Reading passage START

The opposition has largely coalesced around Muharrem Ince, the candidate of the Republican People’s Party, the vanguard of the secular establishment associated with Ataturk’s legacy and that has consistently opposed Erdogan’s campaign to shift Turkey towards political Islamism. Ince has the support of a coalition of three other parties and is rallying voters around a platform of inclusive governance in line with a political partnership that has made allies of secular, Islamist, and nationalist parties. He has criticized Erdogan’s economic policies and aggressive regional posture that has alienated Turkey’s allies, including the United States; he has also challenged Erdogan’s relationship with Israel, which Ince says is too cozy despite severe strains. The groundswell for Ince is a surprising turnaround given that he was not the opposition’s first-choice candidate; that would have been former Erdogan lieutenant Abdullah Gul, who announced early on that he would not be a candidate due to a lack of consensus within the opposition, though he may have been bullied out of running by senior government officials.

Reading passage END
Information shown START

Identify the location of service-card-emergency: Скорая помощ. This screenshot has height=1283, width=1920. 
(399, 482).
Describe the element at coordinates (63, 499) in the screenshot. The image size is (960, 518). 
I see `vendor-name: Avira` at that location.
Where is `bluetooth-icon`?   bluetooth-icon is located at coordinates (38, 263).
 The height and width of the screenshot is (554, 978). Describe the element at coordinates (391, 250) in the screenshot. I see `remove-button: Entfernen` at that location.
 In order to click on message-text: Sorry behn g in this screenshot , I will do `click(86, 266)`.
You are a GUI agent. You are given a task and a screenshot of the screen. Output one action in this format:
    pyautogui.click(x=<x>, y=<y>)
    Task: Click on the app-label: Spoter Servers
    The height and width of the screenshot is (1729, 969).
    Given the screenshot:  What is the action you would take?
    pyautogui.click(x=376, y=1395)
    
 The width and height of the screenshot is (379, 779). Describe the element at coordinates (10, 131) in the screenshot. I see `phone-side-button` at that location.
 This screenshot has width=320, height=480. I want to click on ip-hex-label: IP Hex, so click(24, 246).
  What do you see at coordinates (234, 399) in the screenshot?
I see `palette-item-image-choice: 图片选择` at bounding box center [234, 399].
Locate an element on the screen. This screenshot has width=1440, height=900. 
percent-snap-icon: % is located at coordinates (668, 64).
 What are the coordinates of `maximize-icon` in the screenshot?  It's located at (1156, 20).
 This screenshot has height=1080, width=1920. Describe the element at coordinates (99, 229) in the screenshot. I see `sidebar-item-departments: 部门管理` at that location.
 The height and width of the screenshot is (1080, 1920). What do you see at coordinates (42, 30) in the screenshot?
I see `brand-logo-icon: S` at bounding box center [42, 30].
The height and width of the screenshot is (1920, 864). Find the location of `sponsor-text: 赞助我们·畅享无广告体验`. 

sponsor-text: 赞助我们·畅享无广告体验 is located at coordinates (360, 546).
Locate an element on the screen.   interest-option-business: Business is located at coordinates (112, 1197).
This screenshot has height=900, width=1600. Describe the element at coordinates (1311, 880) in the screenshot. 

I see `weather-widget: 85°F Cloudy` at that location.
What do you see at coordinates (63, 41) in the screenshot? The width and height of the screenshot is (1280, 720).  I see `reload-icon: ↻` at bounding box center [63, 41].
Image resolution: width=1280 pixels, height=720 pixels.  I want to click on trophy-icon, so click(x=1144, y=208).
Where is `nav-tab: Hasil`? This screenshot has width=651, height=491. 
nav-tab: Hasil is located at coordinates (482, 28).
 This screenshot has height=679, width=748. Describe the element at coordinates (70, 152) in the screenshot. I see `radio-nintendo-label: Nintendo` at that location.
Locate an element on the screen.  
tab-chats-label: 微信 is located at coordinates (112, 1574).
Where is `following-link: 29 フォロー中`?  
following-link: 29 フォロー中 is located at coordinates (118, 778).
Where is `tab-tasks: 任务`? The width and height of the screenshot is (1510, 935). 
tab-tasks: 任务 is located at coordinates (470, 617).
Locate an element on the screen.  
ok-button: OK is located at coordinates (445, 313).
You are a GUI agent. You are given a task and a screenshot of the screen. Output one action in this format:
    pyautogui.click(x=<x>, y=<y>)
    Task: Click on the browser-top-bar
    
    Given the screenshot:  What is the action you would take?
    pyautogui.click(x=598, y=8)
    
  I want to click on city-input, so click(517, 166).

Information shown END

What the exercise asks:
Pick up the passage about Muharrem Ince and Turkey's opposition, and continue writing it after its last sentence.

Exercise output:
As the Washington Post notes, the Kurdish vote could be decisive. Kurdish support for the People’s Democratic Party (HDP) infused the parliament with a reinvigorated opposition in 2015, and since then the HDP has been the target of a sustained government crackdown that has included the arrest of the party’s leaders. One of the party’s co-leaders, Selahattin Demirtas, is now running for president from prison. A strong Kurdish showing at the polls could prevent Erdogan’s Justice and Development Party (AKP) from reaching the majority necessary to win the election outright. If that happens, the top two candidates would advance to a run-off election—or at least, that’s how the system is supposed to work. One AKP official suggested that the new constitutional reforms could allow a do-over of the presidential election if there is a party split between the president and parliament.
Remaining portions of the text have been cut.